IG Metall warnt Flugzeugbauer Airbus vor "übertriebenem Stellenabbau"

Eine Endmontagehalle bei Airbus in Hamburg

Angesichts der Diskussion um mögliche Produktionssenkungen in bestimmten deutschen Airbus-Werken hat die Gewerkschaft IG Metall vor einem "überzogenen Stellenabbau" gewarnt. Der Flugzeugbauer habe "insgesamt gut zu tun", erklärte der Leiter des norddeutschen IG Metall-Bezirks Küste, Meinhard Geiken, am Donnerstag in Hamburg. Politiker der großen Koalition forderten, die Vergabe öffentlicher Mittel an Airbus mit Job- und Standortgarantien zu verbinden.

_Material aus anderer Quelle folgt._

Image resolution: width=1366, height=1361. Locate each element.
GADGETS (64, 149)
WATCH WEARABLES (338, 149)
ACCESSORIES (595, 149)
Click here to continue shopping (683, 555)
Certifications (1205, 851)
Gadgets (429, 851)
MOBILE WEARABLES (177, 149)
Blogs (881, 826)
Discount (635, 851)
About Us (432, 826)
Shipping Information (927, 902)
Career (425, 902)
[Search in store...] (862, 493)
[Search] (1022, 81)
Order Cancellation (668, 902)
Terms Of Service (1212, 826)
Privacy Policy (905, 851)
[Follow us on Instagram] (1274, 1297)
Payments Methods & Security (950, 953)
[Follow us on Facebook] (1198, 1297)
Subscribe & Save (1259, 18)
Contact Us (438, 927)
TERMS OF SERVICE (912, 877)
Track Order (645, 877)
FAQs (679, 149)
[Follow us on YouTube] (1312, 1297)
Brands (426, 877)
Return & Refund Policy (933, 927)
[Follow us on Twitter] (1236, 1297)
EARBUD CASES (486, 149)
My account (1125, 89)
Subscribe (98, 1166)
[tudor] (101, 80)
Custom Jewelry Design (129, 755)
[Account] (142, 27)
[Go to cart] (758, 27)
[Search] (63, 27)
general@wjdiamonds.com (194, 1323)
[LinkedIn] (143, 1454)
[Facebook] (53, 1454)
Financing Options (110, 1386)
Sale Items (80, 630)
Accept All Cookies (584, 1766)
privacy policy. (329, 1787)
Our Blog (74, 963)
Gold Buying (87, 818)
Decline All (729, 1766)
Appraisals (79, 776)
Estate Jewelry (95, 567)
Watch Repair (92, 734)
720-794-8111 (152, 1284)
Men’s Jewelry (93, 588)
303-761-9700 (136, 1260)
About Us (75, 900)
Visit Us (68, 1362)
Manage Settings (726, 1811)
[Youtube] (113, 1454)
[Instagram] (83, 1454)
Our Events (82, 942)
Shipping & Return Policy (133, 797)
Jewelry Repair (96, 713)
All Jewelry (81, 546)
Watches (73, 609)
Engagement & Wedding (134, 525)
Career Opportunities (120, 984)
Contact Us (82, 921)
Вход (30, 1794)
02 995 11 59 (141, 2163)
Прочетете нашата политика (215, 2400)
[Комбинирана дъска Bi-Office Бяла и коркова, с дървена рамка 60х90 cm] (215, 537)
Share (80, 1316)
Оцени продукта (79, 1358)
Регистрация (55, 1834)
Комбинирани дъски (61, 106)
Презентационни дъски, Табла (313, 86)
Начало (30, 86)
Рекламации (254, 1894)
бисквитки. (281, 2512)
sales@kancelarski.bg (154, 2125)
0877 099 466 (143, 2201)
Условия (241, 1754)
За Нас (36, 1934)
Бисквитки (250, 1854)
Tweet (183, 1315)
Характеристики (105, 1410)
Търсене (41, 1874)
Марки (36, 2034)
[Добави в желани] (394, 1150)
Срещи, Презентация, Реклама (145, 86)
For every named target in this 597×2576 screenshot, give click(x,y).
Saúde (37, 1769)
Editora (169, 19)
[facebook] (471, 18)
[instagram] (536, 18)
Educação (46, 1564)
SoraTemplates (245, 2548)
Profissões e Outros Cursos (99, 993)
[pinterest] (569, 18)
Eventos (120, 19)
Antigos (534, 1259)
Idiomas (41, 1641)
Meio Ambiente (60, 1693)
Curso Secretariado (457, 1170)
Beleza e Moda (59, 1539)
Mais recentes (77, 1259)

Das Unternehmen hatte am Mittwoch nach einem Treffen mit dem europäischen Gesamtbetriebsrat in Toulouse mitgeteilt, sinkende Produktionsraten in bestimmten Baureihen könnten bis zu 3700 Stellen betreffen. Details sind bisher unklar.

Laut der französischen Gewerkschaft Force Ouvrière (FO) sollen 1900 davon in Deutschland sein. Demnach geht es allerdings nicht um betriebsbedingte Kündigungen. Das Unternehmen selbst erklärte dazu, es sei "zuversichtlich, den meisten der betroffenen Mitarbeitern (...) neue Stellen innerhalb des Unternehmens anbieten zu können".

Auch die IG Metall Küste verwies am Donnerstag auf den vor mehreren Jahren abgeschlossenen Zukunftstarifvertrag, der betriebsbedingte Kündigungen bei Airbus bis zum Jahr 2020 ausschließt. Diese Bedingung sei Grundlage für den von der Geschäftsleitung angekündigten Dialog über die geplanten Maßnahmen.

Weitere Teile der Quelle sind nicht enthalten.